Andaipun buku ini dikategorikan sebagai karya non-fiksi, saya kira umumnya pembaca tak akan peduli. Kesabaran Harris menelisik masa lalu membuat dia berhasil memadukan sosok sejarah, Laksamana Plinius (23-79 M) dan Plinius Muda (61-122 M), dan yang fiktif menjadi seolah-olah mereka adalah tokoh-tokoh nyata. Demikian pula dengan pengetahuannya terhadap ilmu kegunung-apian hingga penggambaran proses meletusnya Vesuvius amat hidup dan menggetarkan.

Penulis kelahiran Nottingham, Inggris, pada 1957 ini harus diakui merupakan pengarang fiksi yang piawai memadukan riset dan imajinasi. Ini tampaknya tak lepas dari latar belakang Harris sebagai editor politik di The Observer, kemudian penulis kolom di The Sunday Times dan The Daily Telegraph; serta penulis beberapa buku di antaranya A Higher Form Of Killing (1982) —ditulis bersama Jeremy Paxman— Selling Hitler (1986), dan Good and Faithful Servant (1990). 

Begitu beralih ke fiksi Harris langsung mencatat sukses. Novel pertamanya, Fatherland (1992) menjadi best seller, disusul Enigma (1995) yang difilmkan dengan bintang utama Daugray Scott dan Kate Winslet, serta Archangel (1998) yang kemudian menjadi mini seri di BBC pada 2005 dengan bintang utama Daniel Craig. 

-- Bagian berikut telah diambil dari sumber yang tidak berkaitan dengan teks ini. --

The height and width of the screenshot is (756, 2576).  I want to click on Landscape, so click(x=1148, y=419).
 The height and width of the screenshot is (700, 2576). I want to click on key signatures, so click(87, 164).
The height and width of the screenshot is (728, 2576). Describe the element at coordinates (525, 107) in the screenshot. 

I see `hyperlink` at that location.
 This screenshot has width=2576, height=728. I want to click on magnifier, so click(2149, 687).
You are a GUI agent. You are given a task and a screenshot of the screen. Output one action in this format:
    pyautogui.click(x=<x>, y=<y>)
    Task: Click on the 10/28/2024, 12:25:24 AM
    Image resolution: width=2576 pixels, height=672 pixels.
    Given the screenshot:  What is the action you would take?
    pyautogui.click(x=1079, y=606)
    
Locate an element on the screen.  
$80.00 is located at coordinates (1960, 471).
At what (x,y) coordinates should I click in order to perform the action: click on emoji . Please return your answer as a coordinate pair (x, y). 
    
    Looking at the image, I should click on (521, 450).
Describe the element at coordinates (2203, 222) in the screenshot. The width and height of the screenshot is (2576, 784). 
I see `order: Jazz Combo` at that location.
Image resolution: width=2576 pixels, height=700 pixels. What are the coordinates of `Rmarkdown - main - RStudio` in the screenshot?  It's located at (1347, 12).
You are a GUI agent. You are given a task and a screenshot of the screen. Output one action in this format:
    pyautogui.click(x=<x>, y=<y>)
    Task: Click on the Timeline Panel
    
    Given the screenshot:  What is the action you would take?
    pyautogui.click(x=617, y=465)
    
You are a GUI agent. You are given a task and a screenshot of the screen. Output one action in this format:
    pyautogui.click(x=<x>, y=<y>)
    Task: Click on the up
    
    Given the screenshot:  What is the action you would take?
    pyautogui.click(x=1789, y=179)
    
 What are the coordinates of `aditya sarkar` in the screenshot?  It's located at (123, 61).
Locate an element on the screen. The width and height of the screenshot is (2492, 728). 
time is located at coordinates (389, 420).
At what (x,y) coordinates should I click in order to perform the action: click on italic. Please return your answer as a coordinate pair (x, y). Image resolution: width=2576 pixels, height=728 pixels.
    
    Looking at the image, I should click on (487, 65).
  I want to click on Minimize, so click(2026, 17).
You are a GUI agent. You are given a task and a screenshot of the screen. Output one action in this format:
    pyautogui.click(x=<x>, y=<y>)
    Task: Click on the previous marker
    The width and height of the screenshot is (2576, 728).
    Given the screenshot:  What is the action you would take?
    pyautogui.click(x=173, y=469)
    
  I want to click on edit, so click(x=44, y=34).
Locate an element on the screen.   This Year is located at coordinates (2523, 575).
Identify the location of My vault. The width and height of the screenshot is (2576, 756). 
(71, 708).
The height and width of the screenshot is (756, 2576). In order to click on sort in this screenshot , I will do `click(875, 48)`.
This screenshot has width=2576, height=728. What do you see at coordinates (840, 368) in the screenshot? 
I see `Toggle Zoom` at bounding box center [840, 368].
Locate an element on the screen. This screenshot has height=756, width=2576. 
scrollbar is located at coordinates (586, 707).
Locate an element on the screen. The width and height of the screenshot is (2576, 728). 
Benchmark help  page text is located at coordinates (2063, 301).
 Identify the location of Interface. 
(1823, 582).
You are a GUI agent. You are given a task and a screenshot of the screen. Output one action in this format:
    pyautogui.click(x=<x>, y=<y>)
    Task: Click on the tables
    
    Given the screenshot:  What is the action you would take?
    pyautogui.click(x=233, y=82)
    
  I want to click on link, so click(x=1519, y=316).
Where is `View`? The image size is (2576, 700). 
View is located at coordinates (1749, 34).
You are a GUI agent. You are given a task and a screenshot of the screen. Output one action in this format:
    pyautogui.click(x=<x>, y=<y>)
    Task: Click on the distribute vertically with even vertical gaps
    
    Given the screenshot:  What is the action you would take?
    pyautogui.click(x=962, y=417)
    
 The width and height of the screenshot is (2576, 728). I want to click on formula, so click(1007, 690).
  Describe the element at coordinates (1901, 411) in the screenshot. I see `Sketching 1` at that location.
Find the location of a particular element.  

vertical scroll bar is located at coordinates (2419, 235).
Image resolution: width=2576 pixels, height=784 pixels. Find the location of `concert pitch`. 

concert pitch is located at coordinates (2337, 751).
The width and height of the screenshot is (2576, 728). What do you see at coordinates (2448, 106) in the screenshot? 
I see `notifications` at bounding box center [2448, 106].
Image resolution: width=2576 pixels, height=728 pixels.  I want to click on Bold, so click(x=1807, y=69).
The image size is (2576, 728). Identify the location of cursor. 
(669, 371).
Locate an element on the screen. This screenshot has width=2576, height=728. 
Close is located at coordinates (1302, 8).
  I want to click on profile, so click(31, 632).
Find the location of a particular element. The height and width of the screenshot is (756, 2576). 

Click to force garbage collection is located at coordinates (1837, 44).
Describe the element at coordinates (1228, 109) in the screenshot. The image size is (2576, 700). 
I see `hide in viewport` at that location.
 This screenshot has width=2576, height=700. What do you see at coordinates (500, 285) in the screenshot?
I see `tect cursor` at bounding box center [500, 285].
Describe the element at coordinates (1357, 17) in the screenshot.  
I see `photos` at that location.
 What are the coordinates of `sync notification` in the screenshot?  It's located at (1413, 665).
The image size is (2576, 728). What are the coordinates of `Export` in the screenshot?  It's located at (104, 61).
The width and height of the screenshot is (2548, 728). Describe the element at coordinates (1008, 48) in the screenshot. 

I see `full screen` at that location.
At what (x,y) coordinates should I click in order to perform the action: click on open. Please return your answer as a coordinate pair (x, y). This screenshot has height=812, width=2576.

Pompeii yang edisi Inggrisnya pertama kali dipublikasikan Random House (2003) adalah novel keempat Harris sekaligus ekspresi minat besarnya pada Romawi kuno. Sebagai novelis, di Indonesia dia memang lebih dulu dikenal lewat karya lain berlatar era yang sama, Imperium (Gramedia Pustaka Utama, Mei 2008); disusul novel politik Penulis Bayangan (Gramedia Pustaka Utama, November 2008). Kesukaannya pada Romawi kuno kian dipertegas dengan terbitnya Lustrum (Oktober 2009), yang merupakan buku kedua dari trilogi yang dimulai dengan Imperium. 

Bila diperbandingkan dengan Imperium dan Lustrum, dalam Pompeeii intrik politik penuh gejolak khas Romawi hanya menjadi pemanis. Daya tarik utama novel ini akhirnya memang pada legenda Aqua Augusta sebagai salah satu mahakarya teknik di masanya, serta kedasyatan letusan Vesuvius yang hingga kini masih tetap menjadi studi menarik tak hanya bagi para vulkanolog dan sejarawan.